Venezia81: a Marco Bellocchio il 25° premio Robert Bresson

(da destra) mons. Davide Milani, Marco Bellocchio, Giuseppe Tornatore, beatrice Beleggia (ph. Karen Di Paola)

Marco Bellocchio ha ricevuto il 25° premio Robert Bresson, in occasione dell’81ª Mostra internazionale d’arte cinematografica di Venezia. Il riconoscimento, conferito dalla Fondazione Ente dello Spettacolo e dalla Rivista del Cinematografo con il patrocinio del Dicastero per la Cultura e l’Educazione e del Dicastero per la Comunicazione della Santa Sede, è assegnato a un regista che abbia dato una testimonianza significativa, per sincerità e intensità, del difficile cammino alla ricerca del significato spirituale della vita.
A fare gli onori di casa, il presidente della Biennale di Venezia, Pietrangelo Buttafuoco: “Nella banalità, nell’ovvietà, nella dimenticanza del guardare c’è un innesto, che è il senso stesso dell’arte: il saper vedere, il saper costruire. È un grimaldello che l’arte cinematografica ci offre per affrontare il passaggio dall’orizzontale, la condizione su cui tutto diventa superficie, alla profondità dell’elevazione. È importante affinarsi nell’esercizio di scoprire quel che nell’invisibile si mostra visibile. E nell’immaginarlo in un’opera d’arte, qual è un film, la maestria di Bellocchio ci costringe a un’attesa”. “Ero giovanissimo, sognavo di occuparmi di cinema, lessi una sua intervista: c’era anche una sua foto, indossava un parka militare. Così, la prima cosa che ho fatto a Torino da universitario fu comprare un parka come il suo al mercato delle pulci, sperando mi portasse bene”, ha aggiunto il direttore della Mostra del Cinema, Alberto Barbera, da sempre vicino al Premio Bresson, nonché legato a Bellocchio da antica frequentazione.
A introdurre il premio, Davide Milani, presidente dell’Ente dello Spettacolo e direttore della Rivista del Cinematografo: “La nostra presenza a Venezia è attraversata da una domanda: qual è l’immagine mancante?

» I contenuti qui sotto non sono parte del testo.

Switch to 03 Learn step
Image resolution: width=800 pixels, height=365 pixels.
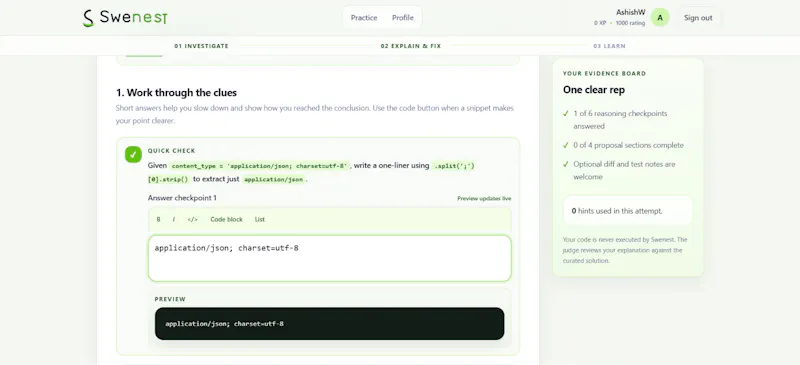(x=609, y=46)

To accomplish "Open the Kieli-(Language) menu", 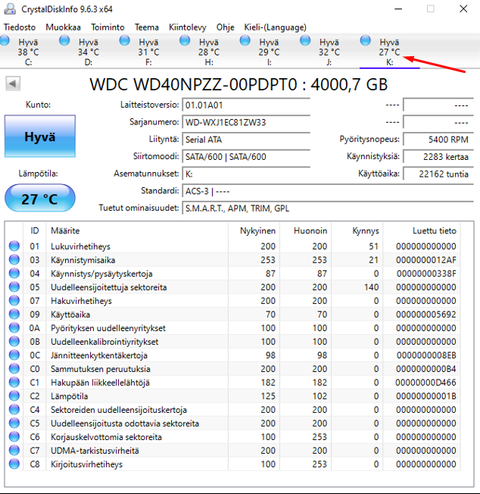I will [275, 27].
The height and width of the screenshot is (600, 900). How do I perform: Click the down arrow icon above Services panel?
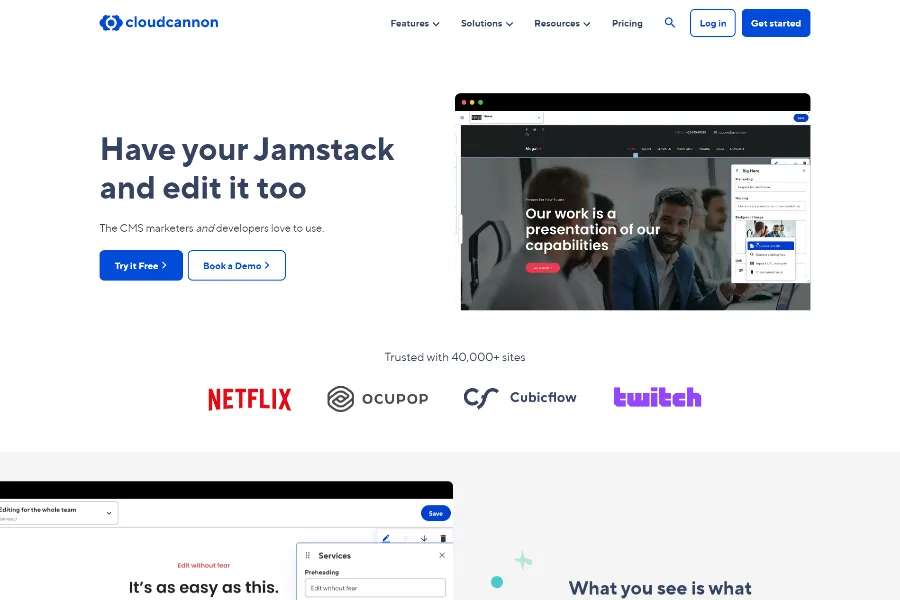pos(424,538)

La Mostra ha risposto a questo interrogativo, componendo un mosaico di immagini che raccontano le tensioni del nostro tempo,
parlano al cuore dell’uomo e alla sua anima”. Milani ha condiviso la lettera inviata dal card. José Tolentino de Mendonça, prefetto del Dicastero per la Cultura e l’Educazione: “Bellocchio è un genio creativo il cui lavoro segna una traccia importante nella storia del cinema. Fin dai suoi esordi, ha dimostrato una straordinaria capacità di esplorare la complessità dell’animo umano attraverso una lente cinematografica unica, incisiva e riconoscibile”.

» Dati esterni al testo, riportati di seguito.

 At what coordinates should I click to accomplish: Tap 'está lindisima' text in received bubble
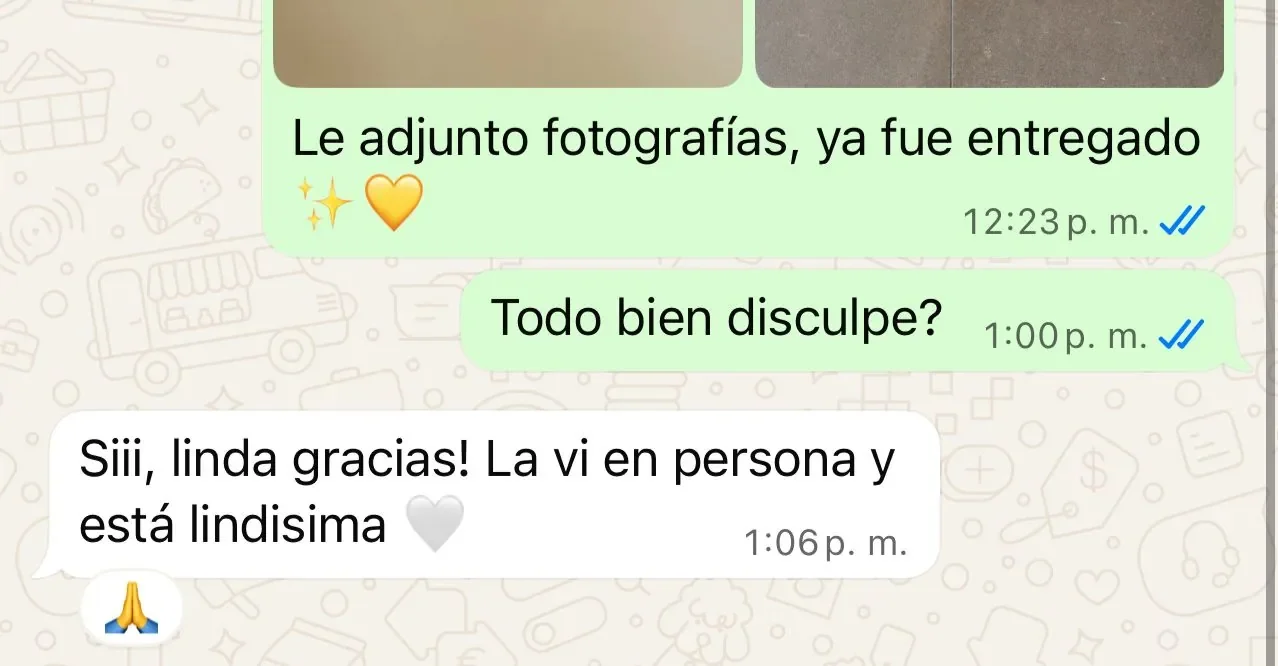coord(232,523)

Foto Ente dello Spettacolo

“La realtà così com’è non basta, sembrano suggerirci entrambi. Bisogna aprirla con il bisturi del cinema perché possa sgorgare l’invisibile, che si manifesta come mistero di luce e di ombre”, si legge nella motivazione del riconoscimento -. “Sul piano inclinato delle macchinazioni della Storia – ricca di accenti escatologici in Bresson, più terreni in Bellocchio – il cinema di questi due giganti non scivola mai ma risale, cercando quella libertà che vince ogni gravità, fino alla morte. Ed è la croce la chiave di volta iconografica che sorprendentemente sospinge entrambi: là dove lo schermo si incurva nel bagliore della Grazia, in Bresson. Nella vita che si schioda, liberata dalla preghiera di un bambino, in Bellocchio”.
A consegnare il premio, Giuseppe Tornatore, che nel 2000 fu il primo regista a ricevere il riconoscimento. “Ho amato tutti i suoi film – ha ricordato -; addirittura “Nel nome del padre l’ho visto quando facevo il proiezionista”.

Foto Ente dello Spettacolo

Nel ritirare il riconoscimento, Bellocchio non nasconde l’emozione e l’ironia: “Per la mia formazione cattolica, diffido quando si parla di geni, ma accetto il premio molto volentieri. Non sono cattolico ma la dimensione spirituale e la tensione verso l’invisibile sono elementi propri dell’arte cinematografica. Dobbiamo in tutti i modi cercare un dialogo tra chi crede e chi non crede, senza combattersi”. Intenso il suo rapporto con Bresson: “Da studente al Centro sperimentale rimasi sconvolto dal suo rigore e dalla sua essenzialità. ‘Un condannato a morte è fuggito’ è stato un mio punto di riferimento: c’è la lotta contro la disperazione, la resistenza per conquistare la libertà. Un messaggio che vale per cattolici e laici”.